• _THE TASK_: In the commentary on political cartoons, what did Dan Perkins say two years ago that satirizing Trump was like?

• _TEXT BLOCK_:
____

CSotD: Enemies of the Good

Tom Tomorrow takes a crack at getting all the issues into one package. It’s a noble shot at moral accounting, adding up all the insults to logic and decency.

But, at the same time, it’s also potentially a case of baffling the public with a storm of accusations: As a daily feature, Dan Perkins could have presented each of these panels as a stand-alone.

Then again, he is the person who, two years ago, said that satirizing Trump was like trying to take a drink from a firehose and here you see it.

He also remains the master of bland restatement, that technique popular among altie cartoonists of simply having people stare out of the panel and say in plain language what politicians have been saying in bafflegab.


The challenge being that, as seen in this Clay Jones piece, Trump doesn’t speak in bafflegab. He is perfectly willing to put his hate, racism and deliberate falsehoods into plain words.

What’s left to satirize?


Juxtaposition of the Day

(Mike Luckovich)


(Pat Bagley)

One option is to celebrate the apparent collapse of the Trump administration, and there is much to celebrate.

Then again, kicking off today’s theme of “The Perfect is the enemy of the Good,” both these cartoons seem both righteous and, at the same time, perhaps overly optimistic.

Luckovich is right about the polling numbers. Trump’s approval/disapproval ratings are in the toilet and the polls also predict that he will get a substantial ass-kicking in November.

But — aside what we learned about polls vs voting numbers in 2016 — there is also the question of whether Trump’s staff is foolish enough to let him even see the current polls, knowing that bad news sends him off the rails.

And there’s also the fact that, whatever the current numbers show, Trump will simply quote numbers that are either outdated or entirely fanciful to show that everyone loves him.

____

• _ITEMS_:
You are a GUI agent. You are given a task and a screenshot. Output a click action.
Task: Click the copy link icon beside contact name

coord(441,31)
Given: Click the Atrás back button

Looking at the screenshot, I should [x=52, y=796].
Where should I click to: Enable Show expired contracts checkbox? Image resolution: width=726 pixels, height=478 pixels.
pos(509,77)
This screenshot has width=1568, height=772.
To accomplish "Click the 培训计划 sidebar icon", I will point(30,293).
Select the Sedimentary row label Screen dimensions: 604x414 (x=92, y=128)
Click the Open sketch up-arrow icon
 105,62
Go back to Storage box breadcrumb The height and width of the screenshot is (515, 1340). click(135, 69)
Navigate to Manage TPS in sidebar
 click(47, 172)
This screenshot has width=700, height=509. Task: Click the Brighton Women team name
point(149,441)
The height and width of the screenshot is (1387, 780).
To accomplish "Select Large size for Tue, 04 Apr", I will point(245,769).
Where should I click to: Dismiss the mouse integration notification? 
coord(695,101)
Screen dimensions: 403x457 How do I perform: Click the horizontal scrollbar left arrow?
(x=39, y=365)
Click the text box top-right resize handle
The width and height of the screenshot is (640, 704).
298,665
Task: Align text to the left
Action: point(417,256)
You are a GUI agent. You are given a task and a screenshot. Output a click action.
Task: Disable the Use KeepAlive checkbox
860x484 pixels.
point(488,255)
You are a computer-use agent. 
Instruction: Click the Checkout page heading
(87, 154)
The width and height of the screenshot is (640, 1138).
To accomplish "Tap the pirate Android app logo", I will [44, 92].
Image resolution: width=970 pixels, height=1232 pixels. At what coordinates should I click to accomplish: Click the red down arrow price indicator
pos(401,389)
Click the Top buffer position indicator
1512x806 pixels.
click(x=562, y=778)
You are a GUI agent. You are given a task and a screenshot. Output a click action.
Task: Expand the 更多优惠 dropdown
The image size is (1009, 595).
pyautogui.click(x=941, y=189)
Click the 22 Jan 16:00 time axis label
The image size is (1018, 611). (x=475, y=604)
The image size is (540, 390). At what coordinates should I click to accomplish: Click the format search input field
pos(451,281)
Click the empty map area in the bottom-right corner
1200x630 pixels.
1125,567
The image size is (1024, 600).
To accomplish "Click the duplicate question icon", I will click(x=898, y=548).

____

• _SOLVED PROBLEM_: Trying to take a drink from a firehose.